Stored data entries
——

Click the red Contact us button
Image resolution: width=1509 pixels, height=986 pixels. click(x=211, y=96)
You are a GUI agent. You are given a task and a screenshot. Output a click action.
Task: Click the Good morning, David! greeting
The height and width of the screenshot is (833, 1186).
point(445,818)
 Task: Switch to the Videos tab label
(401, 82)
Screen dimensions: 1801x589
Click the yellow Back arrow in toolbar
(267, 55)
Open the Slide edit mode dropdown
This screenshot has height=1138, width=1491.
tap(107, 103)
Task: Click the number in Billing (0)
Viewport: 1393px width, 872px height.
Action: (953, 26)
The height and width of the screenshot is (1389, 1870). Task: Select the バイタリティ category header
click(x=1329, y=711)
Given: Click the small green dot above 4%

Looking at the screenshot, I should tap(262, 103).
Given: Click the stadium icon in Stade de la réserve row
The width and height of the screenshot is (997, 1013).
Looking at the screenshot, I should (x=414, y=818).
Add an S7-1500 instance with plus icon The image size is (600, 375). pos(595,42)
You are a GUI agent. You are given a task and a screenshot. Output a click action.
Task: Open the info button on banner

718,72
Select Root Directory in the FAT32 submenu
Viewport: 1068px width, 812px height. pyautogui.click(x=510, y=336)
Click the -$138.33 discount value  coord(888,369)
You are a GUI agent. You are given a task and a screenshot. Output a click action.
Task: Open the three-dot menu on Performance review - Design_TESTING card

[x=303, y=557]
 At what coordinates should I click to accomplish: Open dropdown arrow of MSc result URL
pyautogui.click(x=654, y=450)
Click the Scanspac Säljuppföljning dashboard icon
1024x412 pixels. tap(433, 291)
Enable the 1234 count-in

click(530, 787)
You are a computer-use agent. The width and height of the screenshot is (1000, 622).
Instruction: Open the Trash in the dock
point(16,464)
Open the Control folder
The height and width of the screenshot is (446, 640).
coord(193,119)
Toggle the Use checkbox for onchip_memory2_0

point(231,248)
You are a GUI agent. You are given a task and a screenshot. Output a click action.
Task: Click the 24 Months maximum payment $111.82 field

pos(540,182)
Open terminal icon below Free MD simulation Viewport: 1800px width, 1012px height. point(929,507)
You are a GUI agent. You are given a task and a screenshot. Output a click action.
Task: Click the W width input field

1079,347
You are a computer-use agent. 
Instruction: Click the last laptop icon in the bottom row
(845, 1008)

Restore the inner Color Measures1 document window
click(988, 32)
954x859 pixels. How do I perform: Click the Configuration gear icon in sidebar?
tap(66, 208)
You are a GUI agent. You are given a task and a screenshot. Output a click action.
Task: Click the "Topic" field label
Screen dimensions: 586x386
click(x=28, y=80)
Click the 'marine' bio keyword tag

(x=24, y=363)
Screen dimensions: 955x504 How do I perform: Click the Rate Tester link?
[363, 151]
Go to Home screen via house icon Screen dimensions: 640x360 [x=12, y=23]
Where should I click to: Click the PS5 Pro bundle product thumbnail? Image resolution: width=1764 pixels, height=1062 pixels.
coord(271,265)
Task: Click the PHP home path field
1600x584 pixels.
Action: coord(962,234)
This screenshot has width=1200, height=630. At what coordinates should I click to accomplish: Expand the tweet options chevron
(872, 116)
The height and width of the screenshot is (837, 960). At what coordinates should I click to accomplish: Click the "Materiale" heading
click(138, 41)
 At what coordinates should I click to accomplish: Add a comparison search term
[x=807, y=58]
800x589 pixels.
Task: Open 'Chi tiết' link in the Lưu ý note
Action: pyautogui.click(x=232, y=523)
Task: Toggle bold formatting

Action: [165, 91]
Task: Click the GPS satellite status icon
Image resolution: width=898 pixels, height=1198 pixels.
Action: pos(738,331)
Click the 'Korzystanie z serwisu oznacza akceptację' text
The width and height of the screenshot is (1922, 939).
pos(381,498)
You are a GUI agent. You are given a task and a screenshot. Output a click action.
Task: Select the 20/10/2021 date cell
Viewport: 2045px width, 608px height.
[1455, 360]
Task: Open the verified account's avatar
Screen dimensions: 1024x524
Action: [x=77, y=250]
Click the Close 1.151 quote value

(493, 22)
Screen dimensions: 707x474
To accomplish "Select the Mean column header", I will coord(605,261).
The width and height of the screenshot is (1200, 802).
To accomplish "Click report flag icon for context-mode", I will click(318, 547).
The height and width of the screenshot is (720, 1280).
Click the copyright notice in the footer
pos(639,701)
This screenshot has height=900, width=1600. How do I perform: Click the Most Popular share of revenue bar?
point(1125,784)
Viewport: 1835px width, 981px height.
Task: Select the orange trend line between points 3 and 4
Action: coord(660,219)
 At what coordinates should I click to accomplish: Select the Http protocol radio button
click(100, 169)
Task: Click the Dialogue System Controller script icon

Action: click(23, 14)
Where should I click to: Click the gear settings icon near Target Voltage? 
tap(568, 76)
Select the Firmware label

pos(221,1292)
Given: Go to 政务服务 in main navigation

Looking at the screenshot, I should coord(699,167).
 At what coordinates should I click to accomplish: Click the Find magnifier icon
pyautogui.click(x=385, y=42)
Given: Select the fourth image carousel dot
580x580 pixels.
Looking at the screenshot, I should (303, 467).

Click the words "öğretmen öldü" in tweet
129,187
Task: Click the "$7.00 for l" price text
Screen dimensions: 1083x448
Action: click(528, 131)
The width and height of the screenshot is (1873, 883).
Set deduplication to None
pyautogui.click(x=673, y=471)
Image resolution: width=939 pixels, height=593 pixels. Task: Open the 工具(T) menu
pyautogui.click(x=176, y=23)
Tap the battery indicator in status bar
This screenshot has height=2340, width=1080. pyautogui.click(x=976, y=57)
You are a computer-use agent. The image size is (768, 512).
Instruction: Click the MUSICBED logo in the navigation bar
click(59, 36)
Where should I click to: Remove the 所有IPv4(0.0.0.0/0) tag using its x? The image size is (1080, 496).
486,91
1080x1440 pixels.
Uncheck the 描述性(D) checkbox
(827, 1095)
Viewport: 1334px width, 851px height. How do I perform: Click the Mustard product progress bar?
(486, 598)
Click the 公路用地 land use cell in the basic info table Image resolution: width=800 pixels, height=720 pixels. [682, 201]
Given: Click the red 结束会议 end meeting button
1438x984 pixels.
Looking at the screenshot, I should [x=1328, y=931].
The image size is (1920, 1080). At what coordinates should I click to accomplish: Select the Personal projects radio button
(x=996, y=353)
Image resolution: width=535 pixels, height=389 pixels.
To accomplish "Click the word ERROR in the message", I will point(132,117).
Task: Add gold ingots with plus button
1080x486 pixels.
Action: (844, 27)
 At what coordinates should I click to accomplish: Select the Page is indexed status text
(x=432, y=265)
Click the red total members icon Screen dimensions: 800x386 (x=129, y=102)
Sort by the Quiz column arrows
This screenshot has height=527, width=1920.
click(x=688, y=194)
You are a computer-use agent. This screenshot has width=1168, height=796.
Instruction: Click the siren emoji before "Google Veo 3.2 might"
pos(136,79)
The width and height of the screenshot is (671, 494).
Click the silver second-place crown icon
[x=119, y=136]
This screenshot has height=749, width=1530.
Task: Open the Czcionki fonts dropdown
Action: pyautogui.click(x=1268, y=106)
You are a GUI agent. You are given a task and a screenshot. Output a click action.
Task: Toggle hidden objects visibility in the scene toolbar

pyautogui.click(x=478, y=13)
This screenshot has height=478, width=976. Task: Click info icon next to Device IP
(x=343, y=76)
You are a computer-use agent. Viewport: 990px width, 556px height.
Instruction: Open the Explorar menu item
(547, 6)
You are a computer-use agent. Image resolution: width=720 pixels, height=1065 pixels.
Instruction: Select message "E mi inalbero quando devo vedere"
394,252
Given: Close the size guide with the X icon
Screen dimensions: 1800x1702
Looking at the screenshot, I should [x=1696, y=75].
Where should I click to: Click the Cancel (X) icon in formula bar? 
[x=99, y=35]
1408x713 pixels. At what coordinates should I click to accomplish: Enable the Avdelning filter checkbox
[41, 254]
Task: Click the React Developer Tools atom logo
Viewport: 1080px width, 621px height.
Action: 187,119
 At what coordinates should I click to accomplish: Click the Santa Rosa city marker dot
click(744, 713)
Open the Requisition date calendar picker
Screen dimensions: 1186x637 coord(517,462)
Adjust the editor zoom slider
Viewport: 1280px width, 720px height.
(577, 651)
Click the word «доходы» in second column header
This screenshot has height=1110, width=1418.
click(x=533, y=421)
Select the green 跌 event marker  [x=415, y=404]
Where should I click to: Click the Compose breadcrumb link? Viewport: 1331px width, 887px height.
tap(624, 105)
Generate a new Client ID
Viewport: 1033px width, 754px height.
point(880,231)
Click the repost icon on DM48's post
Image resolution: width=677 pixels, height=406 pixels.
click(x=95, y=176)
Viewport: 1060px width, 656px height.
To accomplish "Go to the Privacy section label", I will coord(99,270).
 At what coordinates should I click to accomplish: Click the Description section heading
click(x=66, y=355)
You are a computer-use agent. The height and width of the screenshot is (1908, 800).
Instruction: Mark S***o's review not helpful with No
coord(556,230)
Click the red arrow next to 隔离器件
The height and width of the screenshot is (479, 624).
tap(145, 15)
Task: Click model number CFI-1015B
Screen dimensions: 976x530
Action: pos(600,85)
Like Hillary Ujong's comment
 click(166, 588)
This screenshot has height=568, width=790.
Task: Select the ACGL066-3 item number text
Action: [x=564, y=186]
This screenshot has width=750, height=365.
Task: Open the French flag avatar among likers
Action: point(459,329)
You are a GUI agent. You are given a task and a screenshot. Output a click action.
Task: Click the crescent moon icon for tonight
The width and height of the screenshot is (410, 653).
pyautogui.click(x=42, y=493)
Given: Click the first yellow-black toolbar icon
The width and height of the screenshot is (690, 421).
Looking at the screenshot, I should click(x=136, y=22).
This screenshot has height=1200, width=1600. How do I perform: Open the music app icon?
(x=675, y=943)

——

Of all the entries above, retype exactly the lines from the line with "Click the red total" to the line with "The width and height of the screenshot is (671, 494).", both included, and no others.

Click the red total members icon Screen dimensions: 800x386 (x=129, y=102)
Sort by the Quiz column arrows
This screenshot has height=527, width=1920.
click(x=688, y=194)
You are a computer-use agent. This screenshot has width=1168, height=796.
Instruction: Click the siren emoji before "Google Veo 3.2 might"
pos(136,79)
The width and height of the screenshot is (671, 494).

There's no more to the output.